Alasan One Piece Terus Berlanjut Selama 29 Tahun
Mungkin kamu sering bertanya-tanya mengapa manga legendaris One Piece masih terus berjalan hingga saat ini, padahal sudah berlangsung selama lebih dari dua dekade. Siapa sangka, ternyata awalnya karya ikonik ini hanya direncanakan tamat dalam waktu lima tahun saja. Namun seiring berjalannya waktu, cerita yang dimulai oleh Oda Sensei justru berkembang menjadi sangat panjang dan kompleks. Penasaran apa saja alasan utamanya? Mari kita bahas secara lengkap.
Rencana Awal Hanya Lima Tahun

Pada awalnya, Oda Sensei memiliki rencana sederhana untuk menyelesaikan One Piece dalam waktu lima tahun. Plot utamanya fokus pada perjalanan Luffy untuk mengalahkan empat penguasa lautan atau Yonko, agar bisa menjadi raja bajak laut. Namun, rencana tersebut tidak terwujud. Bahkan, keberadaan para Yonko sendiri baru diungkap secara jelas setelah manga berjalan selama sepuluh tahun, jauh melebihi target awal.
Oda Sensei Terlalu Asyik Mengembangkan Cerita

Saat mulai menggambar, Oda Sensei merasa sangat menikmati proses kreatifnya. Beliau membiarkan dunia bajak laut ini mengalir secara alami tanpa terlalu terpaku pada rencana plot awal yang kaku. Karena begitu asyik, seratus chapter pertama akhirnya hanya berfungsi sebagai prolog. Petualangan utama Luffy baru benar-benar dimulai setelah kru Topi Jerami memasuki perairan Grand Line.
Keputusan Impulsif Memasukkan Shichibukai

Ini adalah salah satu alasan paling krusial yang membuat cerita One Piece memanjang drastis. Oda Sensei menambahkan sistem Shichibukai ke dalam cerita secara mendadak karena angka tujuh terdengar sangat keren. Nyatanya, kelompok antagonis ini malah mendominasi plot utama.
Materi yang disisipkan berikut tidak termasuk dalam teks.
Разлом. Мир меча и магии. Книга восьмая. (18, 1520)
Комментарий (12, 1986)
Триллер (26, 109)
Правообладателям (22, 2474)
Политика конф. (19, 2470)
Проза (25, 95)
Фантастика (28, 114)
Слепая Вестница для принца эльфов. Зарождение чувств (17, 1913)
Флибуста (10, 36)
Konflik melawan karakter kuat seperti Crocodile hingga Doflamingo akhirnya memakan ratusan chapter dan hampir separuh dari total keseluruhan cerita.
Tambahan Karakter Supernova Secara Dadakan

Kejadian impulsif serupa terjadi saat kru Topi Jerami mendarat di Sabaody. Merasa cerita saat itu kurang seru, Oda Sensei secara spontan menciptakan sebelas karakter baru yang tergabung dalam Supernova. Karakter-karakter ini justru mengambil peran besar di berbagai saga penting setelah time skip. Tokoh seperti Law dan Kid berkembang menjadi pendorong fokus cerita yang memakan banyak sekali durasi tayang.
Efek Domino Konflik Antar Faksi

Durasi manga semakin membengkak karena cerita para Shichibukai dan Supernova saling tumpang tindih. Kehadiran mereka menciptakan jaring konflik dunia yang jauh lebih luas dan rumit dari perkiraan awal. Hubungan kompleks antar faksi bajak laut ini membuat penyelesaian satu masalah memakan waktu yang sangat lama. Oda Sensei harus mengurai setiap benang merah agar perkembangan semua karakter penting bisa tersampaikan dengan baik.
Faktor Kesehatan dan Penurunan Jadwal Rilis

Perilisan chapter baru saat ini memakan waktu lebih lama karena Oda Sensei sering mengambil jeda istirahat. Industri manga sangat menguras tenaga fisik, sehingga jadwal libur rutin diwajibkan demi menjaga kesehatan beliau. Selain faktor jadwal libur, jumlah halaman per chapter juga perlahan menurun. Kombinasi jadwal rilis lambat dan pengurangan halaman ini membuat progres cerita berjalan lebih lambat dibanding era awal publikasi.
Mengetahui rentetan alasan kenapa One Piece begitu panjang, tentu membuat kamu semakin takjub dengan proses kreatif Oda Sensei. Meskipun durasi ceritanya meleset jauh dari rencana awal lima tahun, keputusan menambahkan berbagai karakter dan faksi dadakan inilah yang justru sukses membangun dunia epik tanpa tara. Menurutmu, apakah cerita One Piece ini terlalu panjang?